-- READING PASSAGE start --

INFORMATION REQUIRED IN THE SECTION 10(a) PROSPECTUS

The documents containing the information specified in this Part I of Form S-8 will be sent or given to participants in the EDGAR Online, Inc. 2005 Stock Award and Incentive Plan, or the “Plan,” covered by this Registration Statement as specified by Rule 428(b)(1) promulgated under the Securities Act. Such documents need not be filed with the Securities and Exchange Commission, or the “Commission,” either as part of this Registration Statement or as prospectuses or prospectus supplements pursuant to Rule 424 promulgated under the Securities Act. These documents and the documents incorporated by reference in this Registration Statement pursuant to Item 3 of Part II of this Form S-8, taken together, constitute a prospectus that meets the requirements of Section 10(a) of the Securities Act.


PART II

INFORMATION REQUIRED IN THE REGISTRATION STATEMENT

 

Item 3. Incorporation of Documents by Reference.

The following documents filed by EDGAR Online, Inc., or the Registrant, with the Commission are incorporated by reference into this Registration Statement:

 

  (1) the Registrant’s Annual Report on Form 10-K for the year ended December 31, 2009;

 

  (2) the Registrant’s Current Reports on Form 8-K filed with the Commission on January 4, 2010, January 29, 2010, March 19, 2010 and March 24, 2010; and

 

  (3) the description of the Registrant’s Common Stock contained in its Registration Statement on Form 8-A filed May 14, 1999, and any amendment or report filed subsequent thereto for the purpose of updating such description.

All reports and other documents subsequently filed by the Registrant pursuant to Sections 13(a), 13(c), 14 and 15(d) of the Exchange Act, prior to the filing of a post-effective amendment that indicates that all securities offered have been sold or that deregisters all securities then remaining unsold, shall be deemed to be incorporated by reference to this Registration Statement and to be a part hereof from the date of the filing of such reports and documents. Any statement contained herein or in a document all or a portion of which is incorporated or deemed to be incorporated by reference herein shall be deemed to be modified or superseded for purposes of this Registration Statement to the extent that a statement contained herein or in any other subsequently filed document that also is or is deemed to be incorporated by reference herein modifies or supersedes such statement. Any such statement so modified or superseded shall not be deemed, except as so modified or superseded, to constitute a part of this Registration Statement.

-- READING PASSAGE end --

* EXERCISE SET:
1. Rewrite everything in the Form S-8 filing excerpt from "(2) the Registrant’s" down to "updating such description.", putting "Ordinary Shares" in place of "Common Stock".
2. According to the Form S-8 filing excerpt, on what date was the Registrant's Registration Statement on Form 8-A filed?
3. Write what comes next in the Form S-8 filing excerpt, picking up after its final sentence.
The data after this has no connection to the Form S-8 filing excerpt.

-- PROVIDED DATA start --

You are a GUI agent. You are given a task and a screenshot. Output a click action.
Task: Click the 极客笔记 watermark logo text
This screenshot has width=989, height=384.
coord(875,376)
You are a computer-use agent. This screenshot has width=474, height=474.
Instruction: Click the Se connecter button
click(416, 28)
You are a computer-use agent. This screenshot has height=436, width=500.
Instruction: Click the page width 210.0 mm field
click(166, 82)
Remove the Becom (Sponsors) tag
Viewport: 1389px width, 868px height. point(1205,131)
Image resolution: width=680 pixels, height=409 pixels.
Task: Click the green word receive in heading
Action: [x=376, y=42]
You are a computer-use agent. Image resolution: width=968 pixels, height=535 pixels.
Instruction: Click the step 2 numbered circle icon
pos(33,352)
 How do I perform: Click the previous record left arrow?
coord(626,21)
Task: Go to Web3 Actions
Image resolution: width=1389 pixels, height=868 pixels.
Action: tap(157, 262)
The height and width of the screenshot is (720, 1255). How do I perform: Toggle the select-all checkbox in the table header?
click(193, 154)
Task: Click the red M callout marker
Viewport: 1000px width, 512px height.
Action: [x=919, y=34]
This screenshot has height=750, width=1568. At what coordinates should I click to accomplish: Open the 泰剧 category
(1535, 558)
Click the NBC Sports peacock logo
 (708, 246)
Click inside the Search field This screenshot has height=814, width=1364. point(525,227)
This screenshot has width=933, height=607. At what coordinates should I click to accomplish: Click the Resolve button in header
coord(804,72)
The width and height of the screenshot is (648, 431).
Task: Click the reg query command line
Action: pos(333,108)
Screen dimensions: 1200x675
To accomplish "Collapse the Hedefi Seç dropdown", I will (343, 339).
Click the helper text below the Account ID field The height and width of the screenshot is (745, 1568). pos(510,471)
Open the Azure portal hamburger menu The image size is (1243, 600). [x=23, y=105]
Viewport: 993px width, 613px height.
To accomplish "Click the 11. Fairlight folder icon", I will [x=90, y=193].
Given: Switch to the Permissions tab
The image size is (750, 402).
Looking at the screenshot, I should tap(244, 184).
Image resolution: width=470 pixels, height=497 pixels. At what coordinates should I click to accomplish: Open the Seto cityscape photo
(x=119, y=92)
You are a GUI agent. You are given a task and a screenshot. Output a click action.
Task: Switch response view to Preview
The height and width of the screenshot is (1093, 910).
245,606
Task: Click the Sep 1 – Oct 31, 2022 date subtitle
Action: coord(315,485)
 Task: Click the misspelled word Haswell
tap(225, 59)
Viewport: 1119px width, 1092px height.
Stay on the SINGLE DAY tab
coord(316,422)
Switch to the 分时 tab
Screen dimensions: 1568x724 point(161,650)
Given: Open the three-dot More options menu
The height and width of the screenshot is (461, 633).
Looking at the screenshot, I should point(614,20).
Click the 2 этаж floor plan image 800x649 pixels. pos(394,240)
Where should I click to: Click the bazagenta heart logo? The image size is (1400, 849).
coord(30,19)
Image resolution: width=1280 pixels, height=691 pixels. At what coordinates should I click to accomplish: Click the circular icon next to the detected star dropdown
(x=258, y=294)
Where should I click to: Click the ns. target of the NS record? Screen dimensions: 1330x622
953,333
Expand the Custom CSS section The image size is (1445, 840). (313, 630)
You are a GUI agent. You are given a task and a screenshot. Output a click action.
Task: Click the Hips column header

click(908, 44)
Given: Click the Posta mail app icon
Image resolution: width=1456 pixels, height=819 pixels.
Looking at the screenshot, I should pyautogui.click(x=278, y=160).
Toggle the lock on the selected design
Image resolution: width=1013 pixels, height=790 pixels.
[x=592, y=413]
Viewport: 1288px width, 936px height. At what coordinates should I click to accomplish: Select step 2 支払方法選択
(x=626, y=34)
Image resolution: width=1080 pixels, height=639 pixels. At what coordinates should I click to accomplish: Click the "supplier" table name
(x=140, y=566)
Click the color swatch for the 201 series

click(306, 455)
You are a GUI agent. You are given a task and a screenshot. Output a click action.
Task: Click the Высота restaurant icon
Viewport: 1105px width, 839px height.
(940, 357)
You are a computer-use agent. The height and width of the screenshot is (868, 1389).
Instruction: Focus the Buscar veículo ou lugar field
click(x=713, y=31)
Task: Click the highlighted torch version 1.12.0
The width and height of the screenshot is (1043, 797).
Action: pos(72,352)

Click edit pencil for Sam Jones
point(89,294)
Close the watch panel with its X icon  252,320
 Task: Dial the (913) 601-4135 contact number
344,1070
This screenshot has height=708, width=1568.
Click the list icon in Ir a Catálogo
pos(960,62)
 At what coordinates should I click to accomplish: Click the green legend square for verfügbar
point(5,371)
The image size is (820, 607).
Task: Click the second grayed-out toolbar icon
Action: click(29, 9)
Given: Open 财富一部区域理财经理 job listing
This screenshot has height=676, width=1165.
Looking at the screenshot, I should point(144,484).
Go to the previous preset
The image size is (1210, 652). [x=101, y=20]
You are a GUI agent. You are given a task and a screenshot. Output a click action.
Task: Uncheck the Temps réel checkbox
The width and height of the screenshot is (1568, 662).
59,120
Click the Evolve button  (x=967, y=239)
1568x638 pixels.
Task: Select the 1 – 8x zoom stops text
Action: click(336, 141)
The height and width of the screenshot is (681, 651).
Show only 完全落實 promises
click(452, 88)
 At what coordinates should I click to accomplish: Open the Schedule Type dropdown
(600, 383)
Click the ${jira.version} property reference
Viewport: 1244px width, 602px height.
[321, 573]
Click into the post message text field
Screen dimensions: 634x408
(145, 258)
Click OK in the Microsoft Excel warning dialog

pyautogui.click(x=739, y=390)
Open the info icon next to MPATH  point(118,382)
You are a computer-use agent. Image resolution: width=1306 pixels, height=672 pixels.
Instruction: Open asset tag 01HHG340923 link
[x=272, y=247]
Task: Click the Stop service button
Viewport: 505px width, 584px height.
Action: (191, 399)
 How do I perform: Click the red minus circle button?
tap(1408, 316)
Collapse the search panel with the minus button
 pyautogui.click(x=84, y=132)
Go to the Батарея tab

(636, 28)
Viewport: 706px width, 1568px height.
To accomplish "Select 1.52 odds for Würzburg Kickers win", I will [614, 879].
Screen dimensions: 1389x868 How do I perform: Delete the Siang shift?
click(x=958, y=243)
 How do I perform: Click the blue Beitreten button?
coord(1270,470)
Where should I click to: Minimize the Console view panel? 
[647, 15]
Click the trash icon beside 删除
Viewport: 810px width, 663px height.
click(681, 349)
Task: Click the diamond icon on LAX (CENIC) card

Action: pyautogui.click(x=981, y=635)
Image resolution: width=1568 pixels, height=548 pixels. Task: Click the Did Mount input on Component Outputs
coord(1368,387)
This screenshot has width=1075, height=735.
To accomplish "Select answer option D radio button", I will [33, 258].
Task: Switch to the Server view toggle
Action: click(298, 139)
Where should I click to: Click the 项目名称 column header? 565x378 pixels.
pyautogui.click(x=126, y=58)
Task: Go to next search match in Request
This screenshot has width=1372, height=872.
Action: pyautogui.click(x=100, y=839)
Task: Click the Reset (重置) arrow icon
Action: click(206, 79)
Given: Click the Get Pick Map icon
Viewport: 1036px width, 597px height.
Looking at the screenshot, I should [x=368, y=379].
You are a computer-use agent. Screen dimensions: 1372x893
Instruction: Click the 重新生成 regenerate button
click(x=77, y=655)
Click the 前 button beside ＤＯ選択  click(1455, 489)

-- PROVIDED DATA end --

* ANSWERS FOR THE TASKS:
1.
(2) the Registrant’s Current Reports on Form 8-K filed with the Commission on January 4, 2010, January 29, 2010, March 19, 2010 and March 24, 2010; and

 

  (3) the description of the Registrant’s Ordinary Shares contained in its Registration Statement on Form 8-A filed May 14, 1999, and any amendment or report filed subsequent thereto for the purpose of updating such description.

2. May 14, 1999

3.
Experts

The financial statements and schedule as of December 31, 2009 and 2008 and for each of the three years in the period ended December 31, 2009 incorporated by reference in this Registration Statement have been so incorporated in reliance on the reports of BDO Seidman, LLP, an independent registered public accounting firm, incorporated herein by reference, given on the authority of said firm as experts in auditing and accounting.

 

Item 4. Description of Securities.

Not Applicable.

 

Item 5. Interests of Named Experts and Counsel.

Not Applicable.

 

Item 6. Indemnification of Directors and Officers.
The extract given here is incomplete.